Find each line of the records that contains the word "Files", and copy those lines out.

=== SUPPLIED DATA ===
========================================
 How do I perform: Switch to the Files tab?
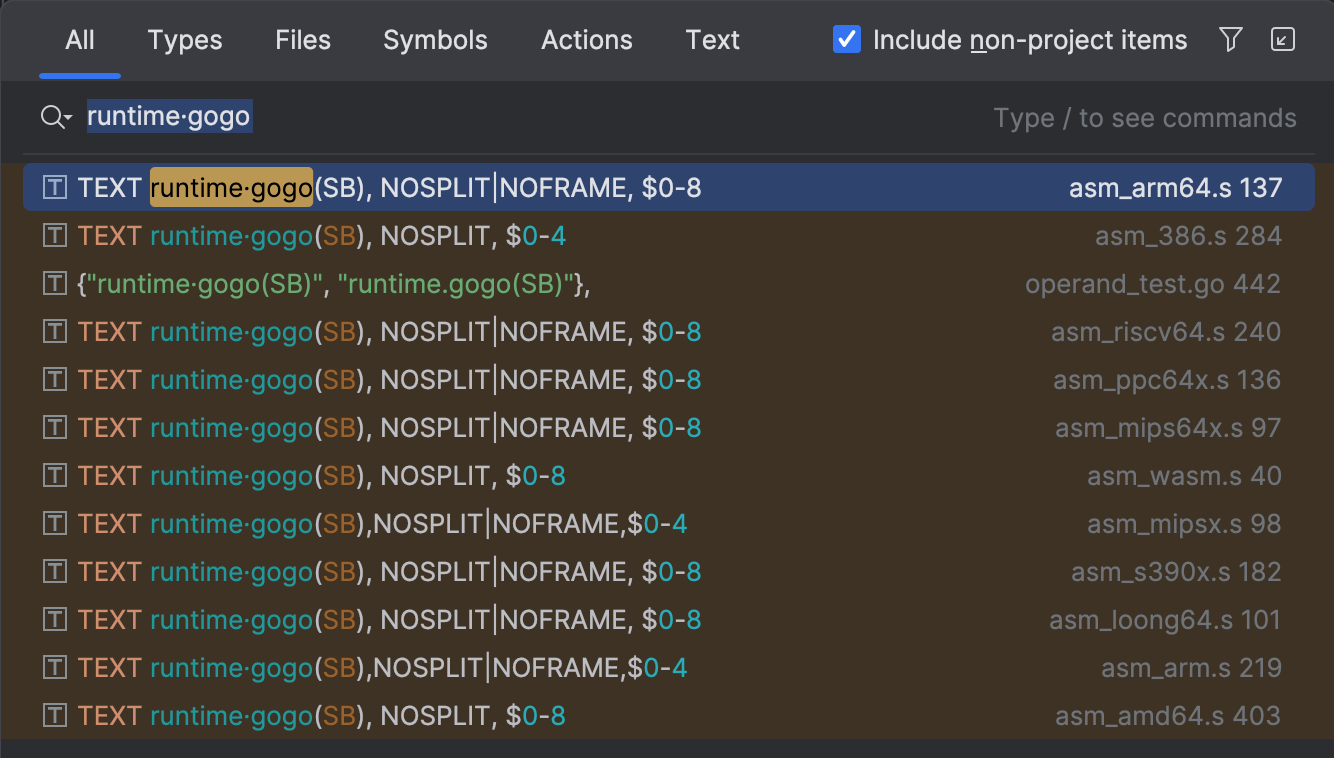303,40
========================================
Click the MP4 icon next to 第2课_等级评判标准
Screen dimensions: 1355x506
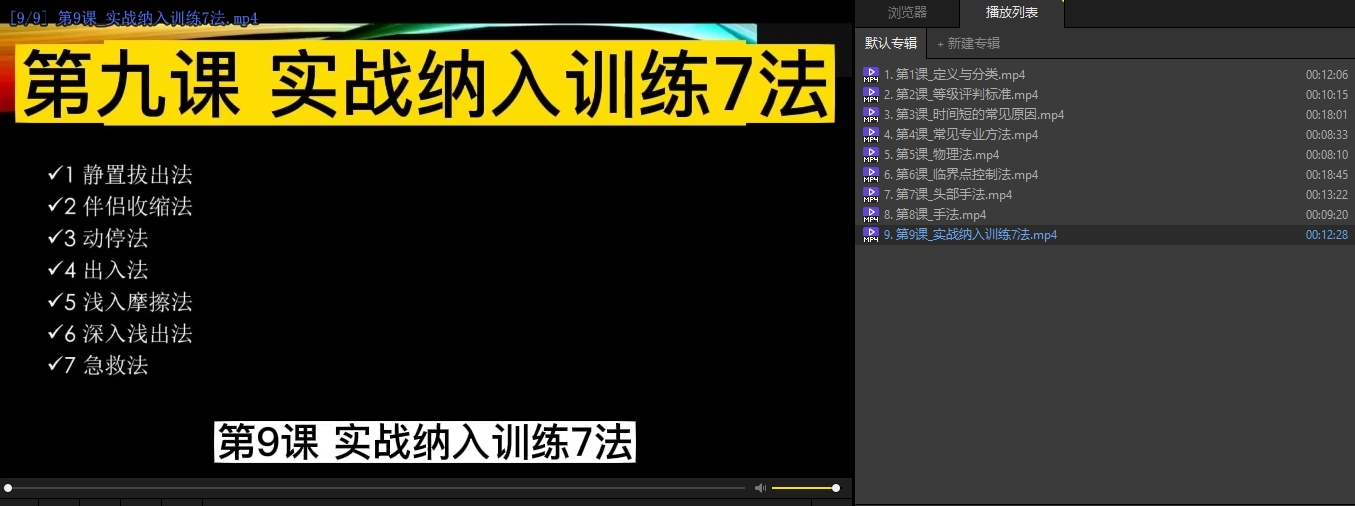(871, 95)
========================================
=== OUTPUT ===
 How do I perform: Switch to the Files tab?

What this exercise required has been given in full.